§ **TEXTO DE LEITURA**

%%

2ª VRP|SP: Pedido de Providências – Procuração – Pessoa jurídica – Legitimidade para outorga – Acuidade na análise do contrato/estatuto social – Representação arquivada.

Processo 1041536-72.2017.8.26.0100

Pedido de Providências

Registros Públicos

S.N.A.P.I.F.S.

Vistos,

Trata-se de representação apresentada pelo Sindicato Nacional dos Aposentados, Pensionistas e Idosos da Força Sindical em face do Sr. Xº Tabelião de Notas da Comarca da Capital referindo irregularidades em procurações lavradas na referida serventia extrajudicial (a fls. 01/88 e 101/103).

O Sr. Tabelião pugnou pela regularidade dos atos notarias lavrados, pois realizados nos termos do estatuto social (a fls. 95/97 e 111/114).

O parecer do Ministério Público foi sentido da ocorrência da irregularidade e consequente abertura de processo administrativo disciplinar (a fls. 118/122).

%%

§ **TAREFAS PROPOSTAS**
[A] Com base no texto, explique em uma a três frases por que o Sr. Tabelião sustentou a regularidade dos atos notariais lavrados.
[B] Transcreva do texto o trecho entre "O Sr. Tabelião" e "(a fls. 118/122).", inclusive.

§ **MATERIAL FORNECIDO**
%%

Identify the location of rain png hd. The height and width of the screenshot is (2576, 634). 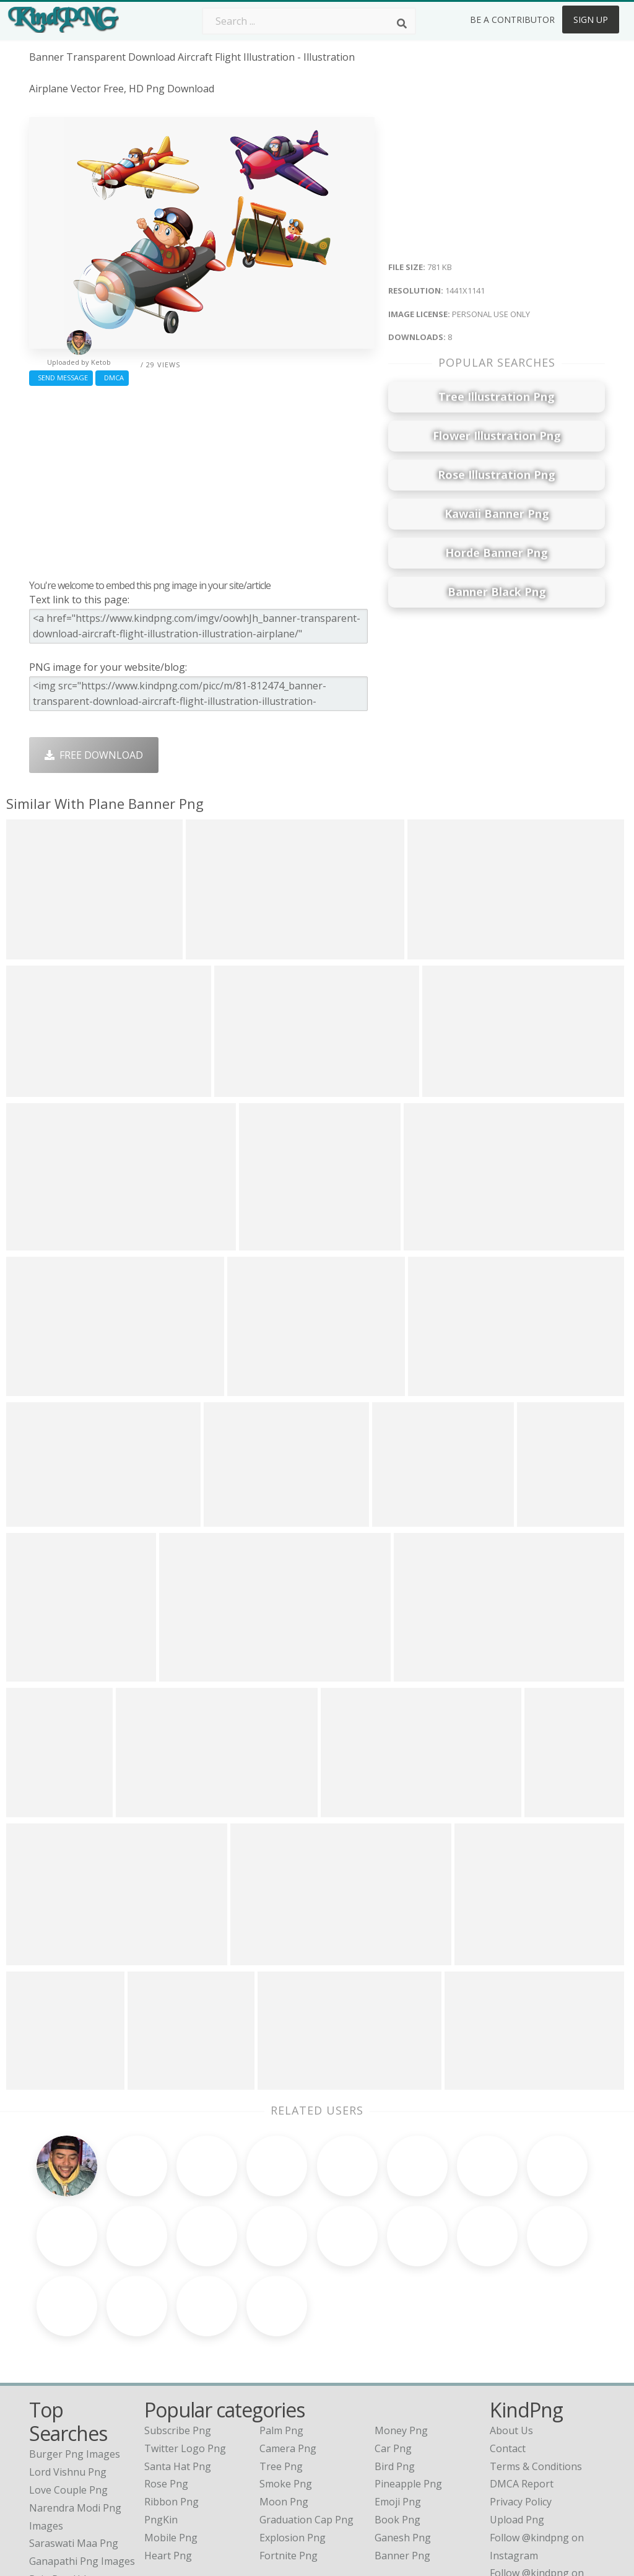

%%

§ **RESULTADOS DO EXERCÍCIO**
[A] O Sr. Tabelião sustentou que os atos notariais eram regulares porque foram realizados nos termos do estatuto social.

[B]
O Sr. Tabelião pugnou pela regularidade dos atos notarias lavrados, pois realizados nos termos do estatuto social (a fls. 95/97 e 111/114).

O parecer do Ministério Público foi sentido da ocorrência da irregularidade e consequente abertura de processo administrativo disciplinar (a fls. 118/122).